Considering that the PDF may not have been created with TeX to begin
with, perhaps...
"Can I create apples from concentrated orange juice?"
or...
"Can I create a recipe from a shooting star?"
or...
"Can I create the movie script from the banana-flavored toothpaste?"
This is like asking to recreate the whole cow from a hamburger.
> Specifically, I want to be able to convert the math that
> appears in a PDF document to LaTeX code, so that I don't have to write
> it all out manually.
Find the original source and use that. Reverse-engineering may be
possible, but it will take longer than retyping it.
///Peter
Enough of this.
The fact is that Adobe Acrobat can often create a usable .doc from a
PDF, though this likely works well only with ordinary text documents.
It's unfortunate a comparable free application doesn't exist.
Bob T.
Ah, but this depends on what one calls "usable". Usable means the
consistent use of style sheets, cross references and stuff like that.
That 95% of WYSIWYG system users will go "Huh? What's that?" does not
change that you don't want a 1000-page document without such basic
elements in them.
Regardless whether it has been produced by Acrobat, a clueless retyper,
a clueless original typer or a free tool.
--
David Kastrup, Kriemhildstr. 15, 44793 Bochum
UKTUG FAQ: <URL:http://www.tex.ac.uk/cgi-bin/texfaq2html>
In fact you can convert from pdf to .doc using free tools. If you are on
linux, kword can import pdf and export to formats that MS word can read.
Or you can use pdftohtml and then convert the html to .doc. Or you can
sign up for gmail from google, email the pdf to yourself, and have
google convert it to html (and then convert the html to .doc format).
None of these methods will do what the OP wanted of course (convert math
in a pdf to latex), but then again neither will Adobe Acrobat...
What I meant by comparable was to convert .pdf to .tex. I'm aware it is
possible to go from .pdf to .doc and then .doc to .tex using Abiword,
but surely we could and should do better.
My main point was that it is inappropriate to use irrelevant analogies
to mock the OP's request.
Bob T.
there is a faq answer that says (in effect) that there's no point in
even trying anything beyond extracting the text. this thread is the
first time anyone's mentioned anything else ... rescanning printed
output sounds (ahem) "fun".
anyway, i shall revise the answer some time.
--
Robin Fairbairns, Cambridge
> Bob Tennent <Bo...@cs.queensu.ca> writes:
>>
>>What I meant by comparable was to convert .pdf to .tex.
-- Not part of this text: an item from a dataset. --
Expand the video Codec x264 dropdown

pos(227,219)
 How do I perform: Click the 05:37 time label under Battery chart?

I'm aware it is
>>possible to go from .pdf to .doc and then .doc to .tex using Abiword,
>>but surely we could and should do better.
>
>there is a faq answer that says (in effect) that there's no point in
>even trying anything beyond extracting the text. this thread is the
>first time anyone's mentioned anything else ... rescanning printed
>output sounds (ahem) "fun".
There is no need to "rescan printed output".
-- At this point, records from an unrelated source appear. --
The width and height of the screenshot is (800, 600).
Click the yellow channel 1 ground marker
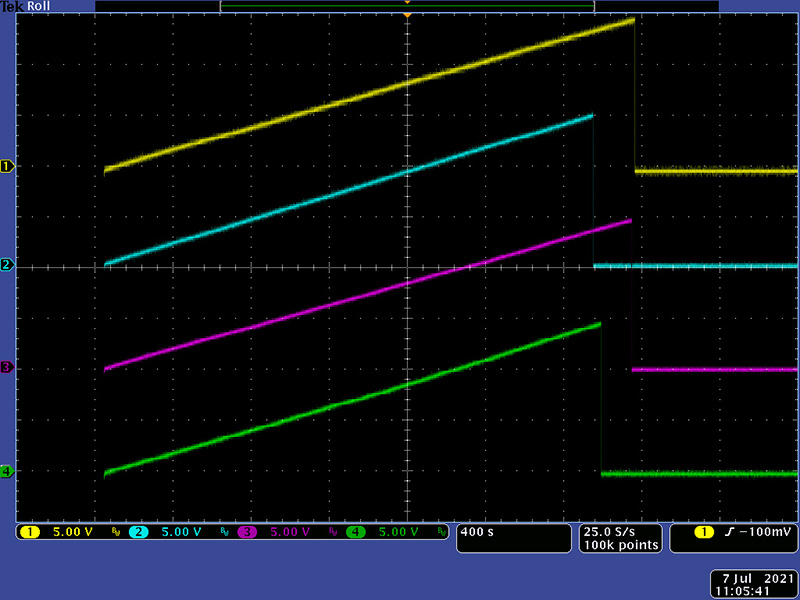7,166
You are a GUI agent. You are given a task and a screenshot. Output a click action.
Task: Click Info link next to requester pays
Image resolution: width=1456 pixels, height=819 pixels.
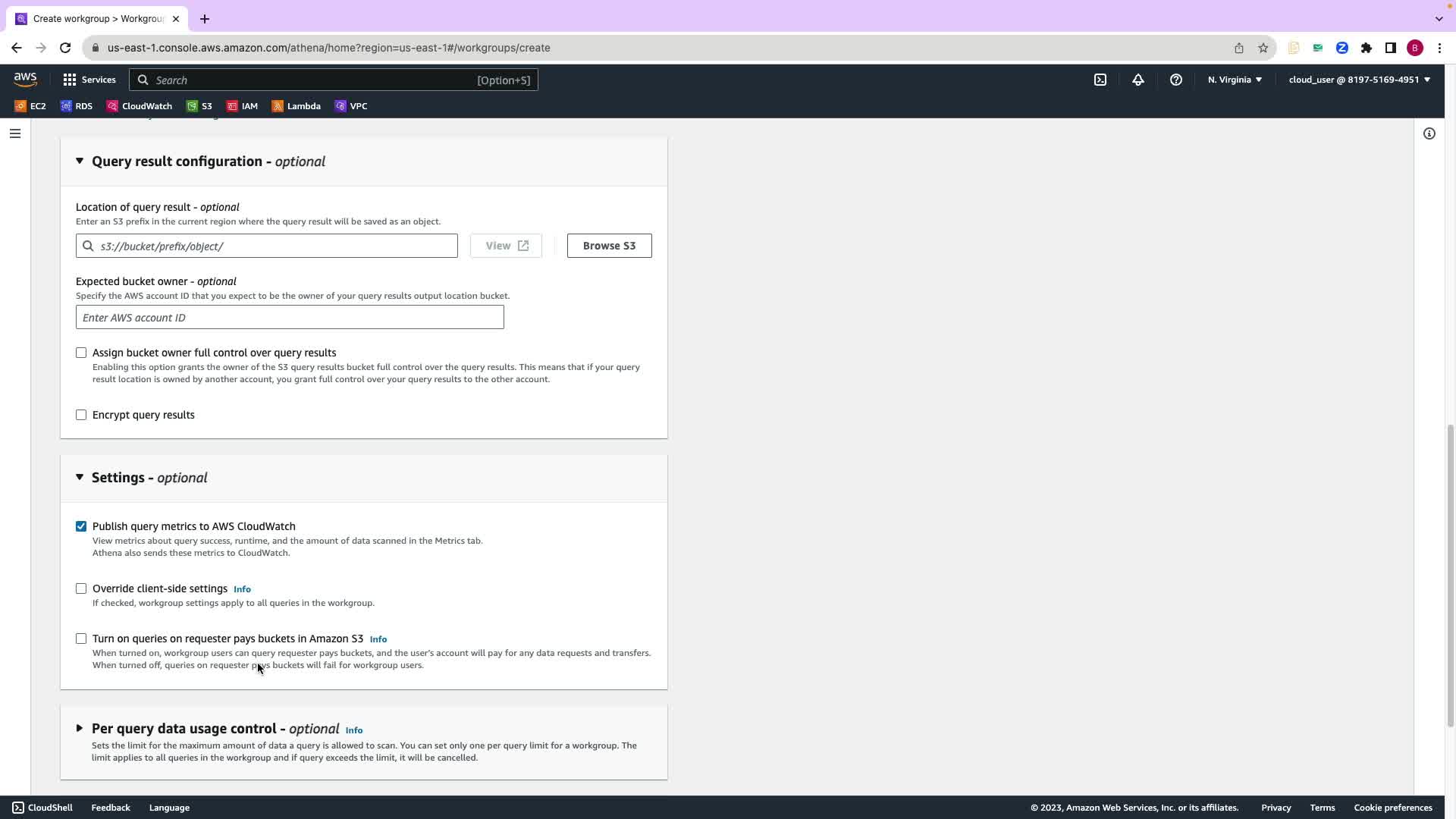pos(378,639)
Modern OCR software (commercial: Caere OmniPage, Abbyy FineReader) can
directly read pdf, convert it to a bitmap and OCR this bitmap. Of
course the quality is better than with printing and rescanning.
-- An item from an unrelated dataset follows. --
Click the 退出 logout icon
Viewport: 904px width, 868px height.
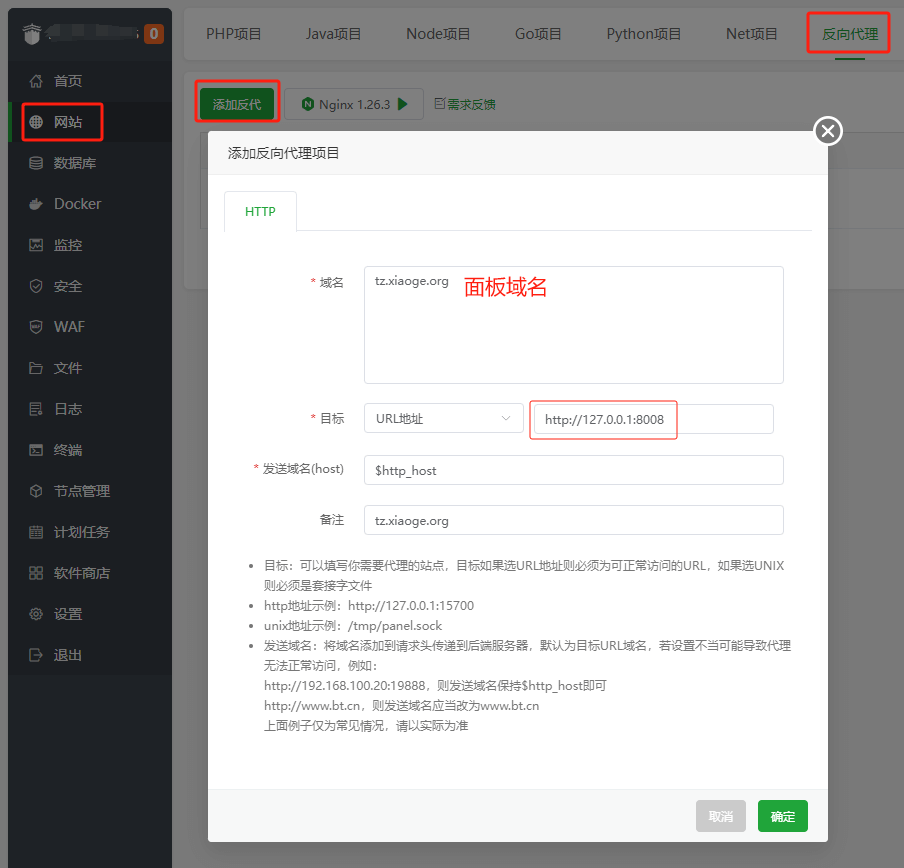[36, 655]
And if you want to do it manually, you can open the pdf with
Ghostscript and convert it to a bitmap, then apply the OCR of your
choice.
This OCR software can also guess formatting (not perfect, but
useable).
Drawback: It saves in MS Word format, not (La)TeX.
Wilfried Hennings
please reply in the newsgroup
It's actually unbelievable how well you can reconstruct the cow from
the hamburger:
http://www.inftyproject.org/en/software.html#InftyReader
Didn't test it, though.
Kurt
Thought I should point out that FFES is a prototype for pen-based math
entry, and does not converting images directly to .tex at this time.
There is a preliminary, experimental part of the program for importing
images, but it's fairly weak at the present time. Also, for those
interested, there is a newer version of FFES available here:
http://www.cs.rit.edu/~rlaz/ffes/
I believe that the Infty system of Suzuki et al. does support
conversion from images to .tex, but have not had time to try the
system myself.
-Richard Zanibbi (member of the FFES development team, FFES maintainer)
Slightly off topic -- if you try to install the distribution that's on-
line, it's going to fail when it tests the TXL compiler... From the
test_txl called from the Makefile for the DRACULAE_0.4 directory:
COMPILE_TEST=`cd test; txlc test/Test.Txl`
I think that "test/" should be removed. Additionally, in that DRACULAE
Makefile, I had to change the *.x rule to wrap a $< by a basename.
That is, you're doing a "cd src" and then still using "src."
I'm running OS/X 10.4. After making those changes, I was able to build
ffes fine.
--Ted
Thank you for catching this. I will update these files when I get the
chance.
-Richard Zanibbi
> It's actually unbelievable how well you can reconstruct the cow from
> the hamburger:
Do you think we can put a copy of the cow into the hamburger?
What I mean is: can pdf(la)tex somehow put the original tex code into
the pdf? I don't know what the pdf specs say about this, but I seem to
remember that pdf's can have embedded files (attachments). It would
increase the chances of the document being convertable to a new
standard in 30 or 100 years.
cherio, Luite.
Meanwhile, you can put anything you like into the pdf as
a comment (I DO mean comment, not comment-annotation).
PDF comments start with % and last until the end of the line.
That's not what he means, but yes, one can store a copy of the .tex
source (or any other file) w/in a .pdf when typesetting / creating it.
The Mac OS X Service app LaTeXiT.app (among others) does this, which
allows an embedded equation to be reverted back to its source for
editing, then re-typesetting.
William
> > > There're a couple of tools which attemptOCRwhich includes
> > > mathematics, for example:
> >
> > >http://research.cs.queensu.ca/drl//ffes/
>
> > It's actually unbelievable how well you can reconstruct the cow from
> > the hamburger:
>
> Do you think we can put a copy of the cow into the hamburger?
> What I mean is: can pdf(la)tex somehow put the original tex code into
> the pdf?
Easy, look at package embedfile or attachfile2 (or attachfile).
Yours sincerely
Heiko <ober...@uni-freiburg.de>
I assume that these packages require the use of pdftex. That is, they
require generating a PDF directly from TeX, which may not be appealing
for many users (including this one).
Is there a way to embed the TeX into a DVI and then still manage to
maintain it through the dvips and ps2pdf pipeline? (I assume not)
--Ted